▶ Data records:
[Start]
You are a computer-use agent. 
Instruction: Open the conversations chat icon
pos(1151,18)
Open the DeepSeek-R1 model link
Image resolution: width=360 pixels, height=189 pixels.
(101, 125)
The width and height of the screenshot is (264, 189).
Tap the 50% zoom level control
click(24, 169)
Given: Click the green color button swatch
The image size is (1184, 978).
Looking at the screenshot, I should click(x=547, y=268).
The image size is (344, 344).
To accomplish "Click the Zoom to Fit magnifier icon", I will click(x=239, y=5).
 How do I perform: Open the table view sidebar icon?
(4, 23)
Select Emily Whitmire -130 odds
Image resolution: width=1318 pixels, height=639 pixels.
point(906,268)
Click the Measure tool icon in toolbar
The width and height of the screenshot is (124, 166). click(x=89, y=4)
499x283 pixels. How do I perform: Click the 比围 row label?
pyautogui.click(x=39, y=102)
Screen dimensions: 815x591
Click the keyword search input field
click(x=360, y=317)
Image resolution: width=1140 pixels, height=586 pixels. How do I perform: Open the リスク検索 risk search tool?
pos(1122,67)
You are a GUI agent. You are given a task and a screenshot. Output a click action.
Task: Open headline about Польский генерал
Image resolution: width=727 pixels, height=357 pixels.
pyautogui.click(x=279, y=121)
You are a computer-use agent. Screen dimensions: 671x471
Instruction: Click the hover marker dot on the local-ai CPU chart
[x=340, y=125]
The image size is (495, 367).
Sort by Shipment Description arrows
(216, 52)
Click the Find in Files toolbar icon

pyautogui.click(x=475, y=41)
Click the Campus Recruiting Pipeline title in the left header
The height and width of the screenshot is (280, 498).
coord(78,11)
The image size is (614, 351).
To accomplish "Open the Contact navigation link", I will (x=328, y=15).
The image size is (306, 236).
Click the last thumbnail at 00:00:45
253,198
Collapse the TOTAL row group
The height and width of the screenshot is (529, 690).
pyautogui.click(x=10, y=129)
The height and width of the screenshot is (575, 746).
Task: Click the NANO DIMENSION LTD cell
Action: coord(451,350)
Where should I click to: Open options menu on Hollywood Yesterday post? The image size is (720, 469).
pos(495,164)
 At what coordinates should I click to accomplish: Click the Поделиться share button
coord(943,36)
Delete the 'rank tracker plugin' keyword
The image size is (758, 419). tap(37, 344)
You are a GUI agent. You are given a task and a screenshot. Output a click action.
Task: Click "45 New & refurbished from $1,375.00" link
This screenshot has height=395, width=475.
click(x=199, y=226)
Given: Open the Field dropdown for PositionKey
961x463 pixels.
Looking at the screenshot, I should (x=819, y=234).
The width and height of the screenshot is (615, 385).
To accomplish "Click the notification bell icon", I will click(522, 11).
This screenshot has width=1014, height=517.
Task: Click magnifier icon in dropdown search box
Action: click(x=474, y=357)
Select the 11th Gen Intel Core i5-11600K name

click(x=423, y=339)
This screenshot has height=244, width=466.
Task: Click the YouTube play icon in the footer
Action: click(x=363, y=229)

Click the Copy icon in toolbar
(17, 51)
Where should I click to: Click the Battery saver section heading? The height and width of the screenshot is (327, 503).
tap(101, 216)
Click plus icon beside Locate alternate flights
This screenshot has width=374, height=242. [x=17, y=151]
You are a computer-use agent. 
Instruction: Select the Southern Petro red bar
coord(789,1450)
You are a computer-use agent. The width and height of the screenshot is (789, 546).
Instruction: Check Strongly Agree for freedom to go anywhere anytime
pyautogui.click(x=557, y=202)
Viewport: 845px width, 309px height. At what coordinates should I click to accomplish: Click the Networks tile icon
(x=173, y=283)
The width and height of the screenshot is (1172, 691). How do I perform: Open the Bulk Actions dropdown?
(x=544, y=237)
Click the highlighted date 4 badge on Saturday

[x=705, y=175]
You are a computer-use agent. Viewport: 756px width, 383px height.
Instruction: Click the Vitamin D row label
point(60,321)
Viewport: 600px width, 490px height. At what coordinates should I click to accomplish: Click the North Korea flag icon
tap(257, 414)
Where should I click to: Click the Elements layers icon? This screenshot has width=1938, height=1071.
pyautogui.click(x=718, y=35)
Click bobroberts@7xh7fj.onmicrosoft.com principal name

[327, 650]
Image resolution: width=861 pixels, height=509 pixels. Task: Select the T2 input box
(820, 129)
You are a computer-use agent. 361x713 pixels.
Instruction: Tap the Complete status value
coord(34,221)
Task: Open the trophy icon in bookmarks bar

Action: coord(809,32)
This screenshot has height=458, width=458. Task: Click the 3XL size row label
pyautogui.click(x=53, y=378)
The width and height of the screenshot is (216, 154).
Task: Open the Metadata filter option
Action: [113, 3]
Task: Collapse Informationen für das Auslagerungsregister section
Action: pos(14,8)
[End]
▶ Stated exercise: Copy all of the material above again without changing anything.

▶ Complete response:
You are a computer-use agent. 
Instruction: Open the conversations chat icon
pos(1151,18)
Open the DeepSeek-R1 model link
Image resolution: width=360 pixels, height=189 pixels.
(101, 125)
The width and height of the screenshot is (264, 189).
Tap the 50% zoom level control
click(24, 169)
Given: Click the green color button swatch
The image size is (1184, 978).
Looking at the screenshot, I should click(x=547, y=268).
The image size is (344, 344).
To accomplish "Click the Zoom to Fit magnifier icon", I will click(x=239, y=5).
 How do I perform: Open the table view sidebar icon?
(4, 23)
Select Emily Whitmire -130 odds
Image resolution: width=1318 pixels, height=639 pixels.
point(906,268)
Click the Measure tool icon in toolbar
The width and height of the screenshot is (124, 166). click(x=89, y=4)
499x283 pixels. How do I perform: Click the 比围 row label?
pyautogui.click(x=39, y=102)
Screen dimensions: 815x591
Click the keyword search input field
click(x=360, y=317)
Image resolution: width=1140 pixels, height=586 pixels. How do I perform: Open the リスク検索 risk search tool?
pos(1122,67)
You are a GUI agent. You are given a task and a screenshot. Output a click action.
Task: Open headline about Польский генерал
Image resolution: width=727 pixels, height=357 pixels.
pyautogui.click(x=279, y=121)
You are a computer-use agent. Screen dimensions: 671x471
Instruction: Click the hover marker dot on the local-ai CPU chart
[x=340, y=125]
The image size is (495, 367).
Sort by Shipment Description arrows
(216, 52)
Click the Find in Files toolbar icon

pyautogui.click(x=475, y=41)
Click the Campus Recruiting Pipeline title in the left header
The height and width of the screenshot is (280, 498).
coord(78,11)
The image size is (614, 351).
To accomplish "Open the Contact navigation link", I will (x=328, y=15).
The image size is (306, 236).
Click the last thumbnail at 00:00:45
253,198
Collapse the TOTAL row group
The height and width of the screenshot is (529, 690).
pyautogui.click(x=10, y=129)
The height and width of the screenshot is (575, 746).
Task: Click the NANO DIMENSION LTD cell
Action: coord(451,350)
Where should I click to: Open options menu on Hollywood Yesterday post? The image size is (720, 469).
pos(495,164)
 At what coordinates should I click to accomplish: Click the Поделиться share button
coord(943,36)
Delete the 'rank tracker plugin' keyword
The image size is (758, 419). tap(37, 344)
You are a GUI agent. You are given a task and a screenshot. Output a click action.
Task: Click "45 New & refurbished from $1,375.00" link
This screenshot has height=395, width=475.
click(x=199, y=226)
Given: Open the Field dropdown for PositionKey
961x463 pixels.
Looking at the screenshot, I should (x=819, y=234).
The width and height of the screenshot is (615, 385).
To accomplish "Click the notification bell icon", I will click(522, 11).
This screenshot has width=1014, height=517.
Task: Click magnifier icon in dropdown search box
Action: click(x=474, y=357)
Select the 11th Gen Intel Core i5-11600K name

click(x=423, y=339)
This screenshot has height=244, width=466.
Task: Click the YouTube play icon in the footer
Action: click(x=363, y=229)

Click the Copy icon in toolbar
(17, 51)
Where should I click to: Click the Battery saver section heading? The height and width of the screenshot is (327, 503).
tap(101, 216)
Click plus icon beside Locate alternate flights
This screenshot has width=374, height=242. [x=17, y=151]
You are a computer-use agent. 
Instruction: Select the Southern Petro red bar
coord(789,1450)
You are a computer-use agent. The width and height of the screenshot is (789, 546).
Instruction: Check Strongly Agree for freedom to go anywhere anytime
pyautogui.click(x=557, y=202)
Viewport: 845px width, 309px height. At what coordinates should I click to accomplish: Click the Networks tile icon
(x=173, y=283)
The width and height of the screenshot is (1172, 691). How do I perform: Open the Bulk Actions dropdown?
(x=544, y=237)
Click the highlighted date 4 badge on Saturday

[x=705, y=175]
You are a computer-use agent. Viewport: 756px width, 383px height.
Instruction: Click the Vitamin D row label
point(60,321)
Viewport: 600px width, 490px height. At what coordinates should I click to accomplish: Click the North Korea flag icon
tap(257, 414)
Where should I click to: Click the Elements layers icon? This screenshot has width=1938, height=1071.
pyautogui.click(x=718, y=35)
Click bobroberts@7xh7fj.onmicrosoft.com principal name

[327, 650]
Image resolution: width=861 pixels, height=509 pixels. Task: Select the T2 input box
(820, 129)
You are a computer-use agent. 361x713 pixels.
Instruction: Tap the Complete status value
coord(34,221)
Task: Open the trophy icon in bookmarks bar

Action: coord(809,32)
This screenshot has height=458, width=458. Task: Click the 3XL size row label
pyautogui.click(x=53, y=378)
The width and height of the screenshot is (216, 154).
Task: Open the Metadata filter option
Action: [113, 3]
Task: Collapse Informationen für das Auslagerungsregister section
Action: pos(14,8)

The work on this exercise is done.